UCSB geographer receives NSF grant to study adaptations to land degradation and ‘bright spots’ of resilience
How do people adapt to the effects of land degradation? Are there responses that prove to be more resilient than others, for both humans and nature? As land uses and land quality around the world transition due to factors such as climate change, industrialization or the need for arable land, it becomes important to understand what drives land degradation and how people who live in those places respond to it.
UC Santa Barbara human geographer David López-Carr is among those searching for that knowledge. With a new grant from the National Science Foundation’s Division of Behavioral and Cognitive Sciences, he is teaming up with co-principal investigators Kevin Mwenda at Brown University and Narcisa Pricope at Mississippi State University to conduct a study of household adaptation amongst hot spots of land degradation vulnerability and bright spots of resilience.
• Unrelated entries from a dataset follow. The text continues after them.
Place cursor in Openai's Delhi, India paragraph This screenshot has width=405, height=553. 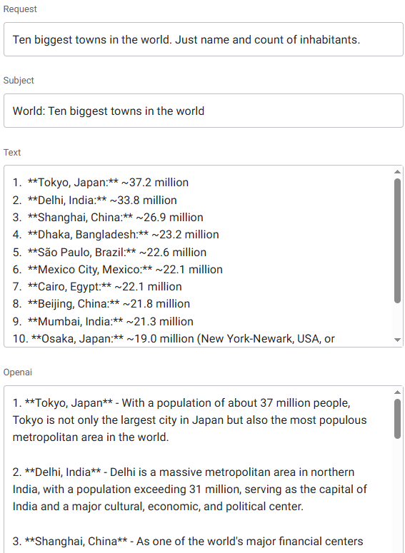click(x=189, y=489)
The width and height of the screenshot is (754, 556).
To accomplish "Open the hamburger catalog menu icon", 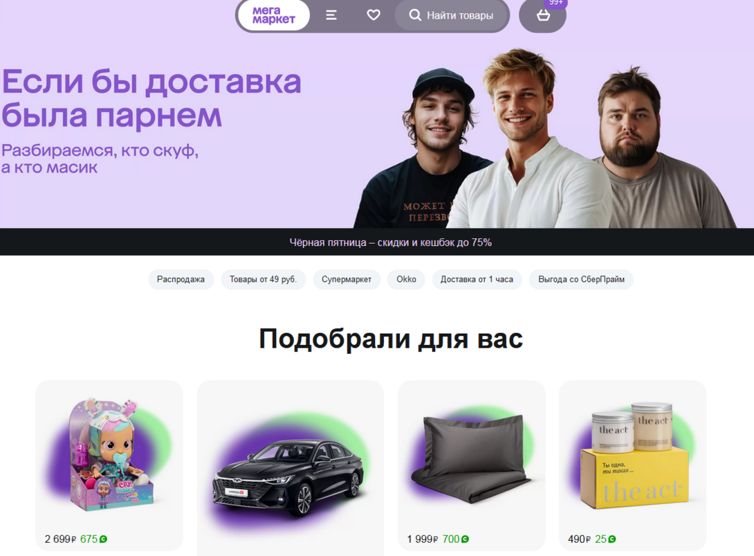I will click(x=331, y=15).

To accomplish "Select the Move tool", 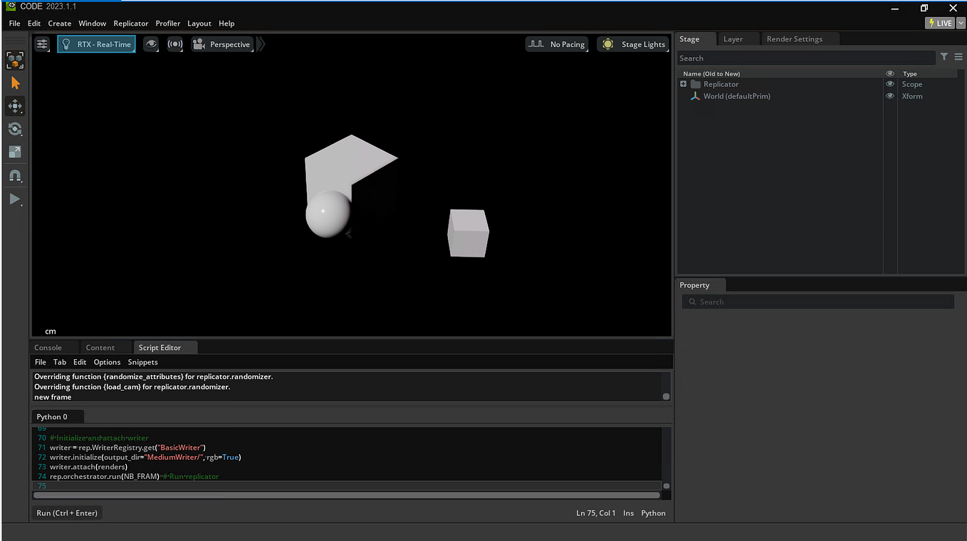I will pyautogui.click(x=15, y=105).
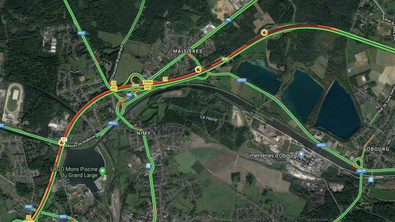
Task: Select the train station icon south of Nimy
Action: pos(148,166)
“We want to know what factors at regional, local and household scales are associated with sustainable livelihoods and forest conservation,” said López-Carr, who specializes in connections among population, health, livelihoods and the environment, and seeks win-win outcomes for people adapting to changes in their environments, particularly in Latin America and in Africa.
The researchers will develop a novel methodology using globally available data to identify areas of improving ecological conditions and human resilience and regions of land degradation and human vulnerability. They’ll be using household surveys, community-level interviews and drone imagery to probe in greater depth at local scales the drivers of land degradation, and how people in these areas respond. The hope, said López-Carr, is to find strategies for resilience that may be shared and translated into action plans for similar places that are experiencing land degradation and subsequent human vulnerability.
The research, according to NSF, “has important implications for challenging theories on deforestation and land transitions as well as human adaptive responses,” and will be particularly important for those living in tropical forest frontiers, which are among the world’s most threatened ecosystems.